If the contract comes after the work is completed, guess what, it ain’t a work-for-hire.
Why? Because when you created the thing, the copyright automatically vested in you. You now own in. No Ghost hands or nothin’.
Before you go dancing in the streets, though, ask yourself: do you really want this thing? Or are you OK if they own it so long as they pay you?
If you’re OK if they own it (because the heck are you going to do with a dentist’s website??), agree to transfer or assign the copyright but cross out anything having to do with “work for hire.”
If they push back just say, “I want to make sure this contract is enforceable for both of us so I want to make sure there is no confusion about what we did. Since the contract comes after the work was created it can’t be a work for hire, so let’s take that part out. Of course, I’m happy to transfer the copyright to you.”

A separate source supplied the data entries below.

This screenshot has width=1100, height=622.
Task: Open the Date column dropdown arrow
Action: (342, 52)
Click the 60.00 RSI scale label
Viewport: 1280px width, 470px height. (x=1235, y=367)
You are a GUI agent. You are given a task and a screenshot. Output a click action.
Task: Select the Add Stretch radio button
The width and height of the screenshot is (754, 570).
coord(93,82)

This is especially true if you get a slimy “work-for-hire voucher” or a check that says “for work-for-hire.” Push back and tell them that’s not a smart way of handling the rights, and by the way, you only work with contracts.
Hack #2: Careful what you’re giving away.

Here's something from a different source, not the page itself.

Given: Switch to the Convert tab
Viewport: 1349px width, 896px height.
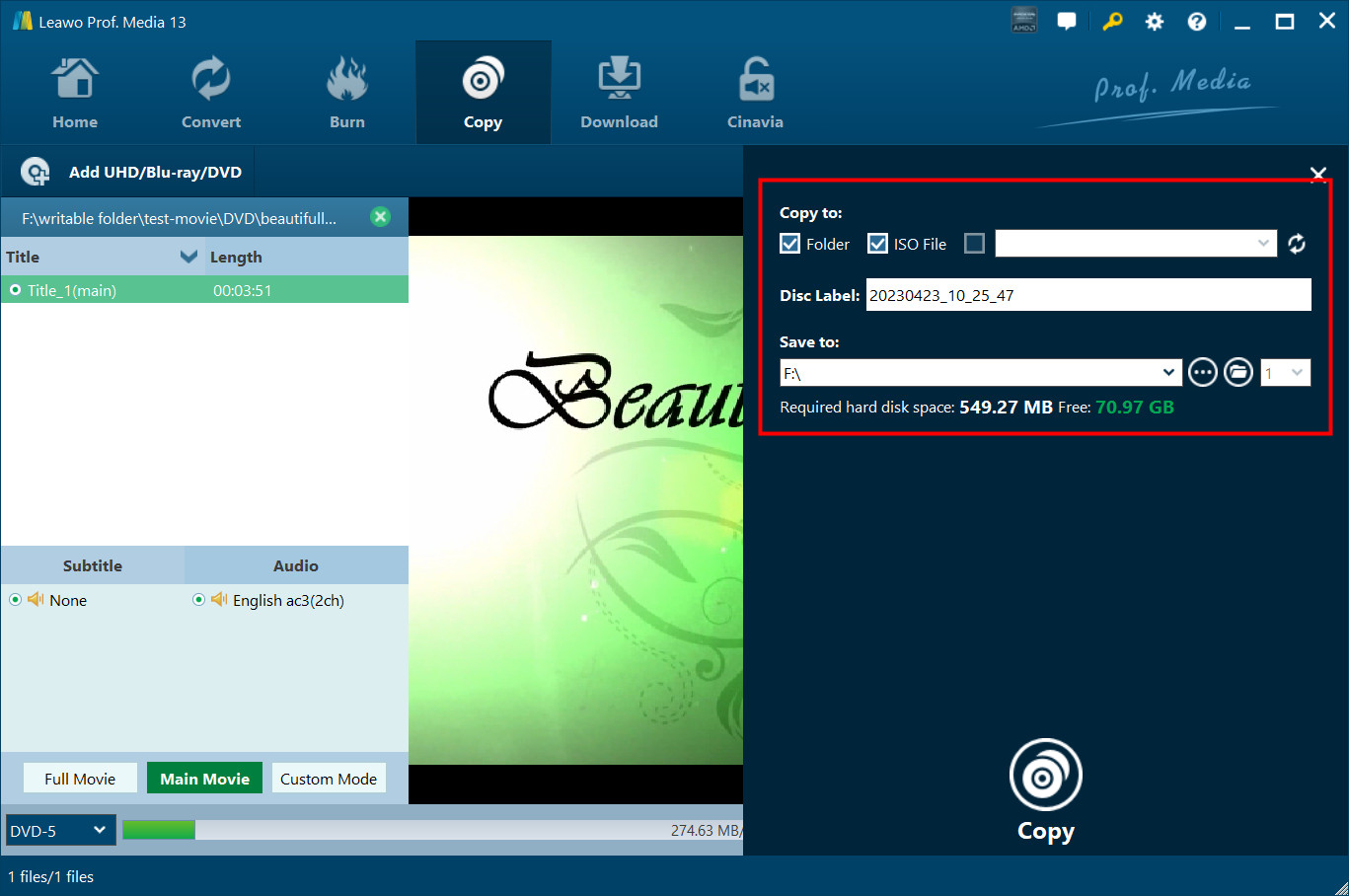Looking at the screenshot, I should (x=211, y=93).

Blah, blah, blah, legal language, confusing dependent clause, random capitalization, “does hereby agree that all designs, methods, software, know-how, inventions, writings, illustrations and all other work incorporated into the Deliverable are a work-for-hire and belong exclusively to the Company.”
What the what?
You created a logo for them. And now they want you to sign something that says you’re assigning your “know-how” to them forever and ever, amen?
Yes, it’s sloppy drafting. Yes, you’ve probably seen it in a lot of contracts. No, you should not sign it.
Fix the contract by either crossing out everything that doesn’t apply to the work you did or better defining what the thing is that’s a work-for-hire.
If the thing you’re creating for them is defined somewhere else say “the original elements of the final product as described in Paragraph X.Y.”
Want to make extra sure they don’t get to your know-how or the font you created and use for everything? Add a sentence that says anything not specifically created for them does not fall into the work-for-hire definition.
Because it’s fair for them to get what they’re paying you to create; it’s not fair for them to get anything else.
What are your favorite hacks for work-for-hire contracts?